Logging text using model outputs with tensorboard

Hello,

I would like to log text generated during training with the Trainer class to my Tensorboard. I’m looking into the TensorBoardCallback class, but it seems like I can’t access the model outputs easily. I came up with a solution but it seems quite hacky:

class CustomTrainer(Seq2SeqTrainer):
    def compute_loss(self, model, inputs, return_outputs=False):
        outputs = model(**inputs)
        self.state.logits = outputs['logits']
        loss = outputs["loss"] if isinstance(outputs, dict) else outputs[0]
        return (loss, outputs) if return_outputs else loss

which I then call when overriding on_log:

class CustomCallback(TensorBoardCallback):
    def on_log(
        self,
        args: TrainingArguments,
        state: TrainerState,
        control: TrainerControl,
        logs=None,
        **kwargs,
    ):
        if not state.is_world_process_zero:
            return
        
        logits = state.logits
        preds = torch.argmax(logits, axis=-1)
        idx = random.randint(0, logits.shape[0]-1)
        pred_text = kwargs['tokenizer'].batch_decode(preds, skip_special_tokens=True)[idx]
        
        del state.logits

        if self.tb_writer is None:
            self._init_summary_writer(args)

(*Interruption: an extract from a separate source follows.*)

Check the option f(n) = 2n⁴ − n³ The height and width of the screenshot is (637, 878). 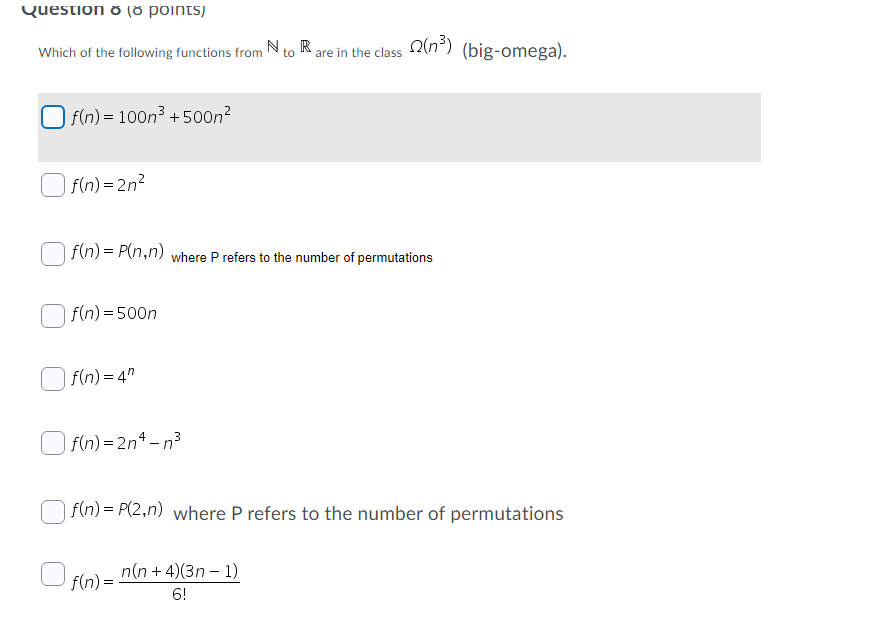(51, 441)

        if self.tb_writer is not None:
            self.tb_writer.add_text('preds', pred_text, global_step=state.global_step)
            logs = rewrite_logs(logs)
            for k, v in logs.items():
                if isinstance(v, (int, float)):
                    self.tb_writer.add_scalar(k, v, state.global_step)
                else:
                    print(
                        "Trainer is attempting to log a value of "
                        f'"{v}" of type {type(v)} for key "{k}" as a scalar. '
                        "This invocation of Tensorboard's writer.add_scalar() "
                        "is incorrect so we dropped this attribute."
                    )
            self.tb_writer.flush()

is there another way to retrieve outputs from my model within on_log?

1 Like

bumping for visibility

I am bumping again!

I’m seeking a method to log additional loss components during training.
My model outputs the total loss and several individual loss components, and I’m also interested in logging these.
To implement this in a manner that adheres to the principles of gradient accumulation and logging steps, it appears necessary to alter not just the training_step and compute_loss functions but also the _inner_training_loop function.

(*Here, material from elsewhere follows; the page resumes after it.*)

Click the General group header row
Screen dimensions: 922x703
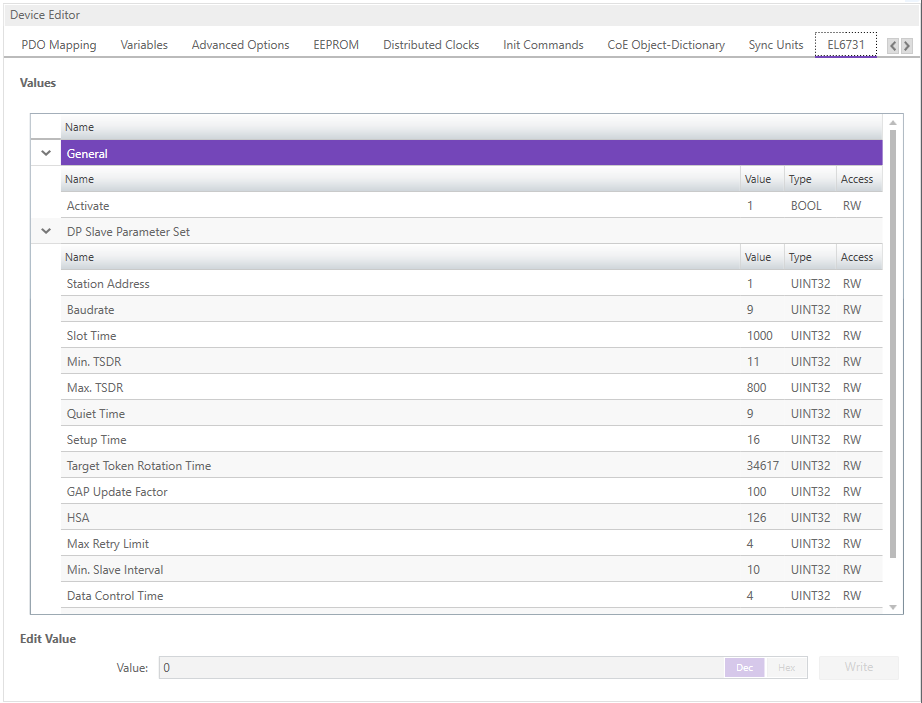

Is there a more streamlined approach to accomplish this?

I created a way to log extra losses during training.

I guess the only place where model outputs are available is in the compute_loss function, which is what I did in my workaround as well, but I used the control variable instead of the state because the control variable is writable in callbacks.

You can find my implementation here:
https://github.com/naba89/custom_hf_trainer

I know I’m a few months late, but this might be useful for other people.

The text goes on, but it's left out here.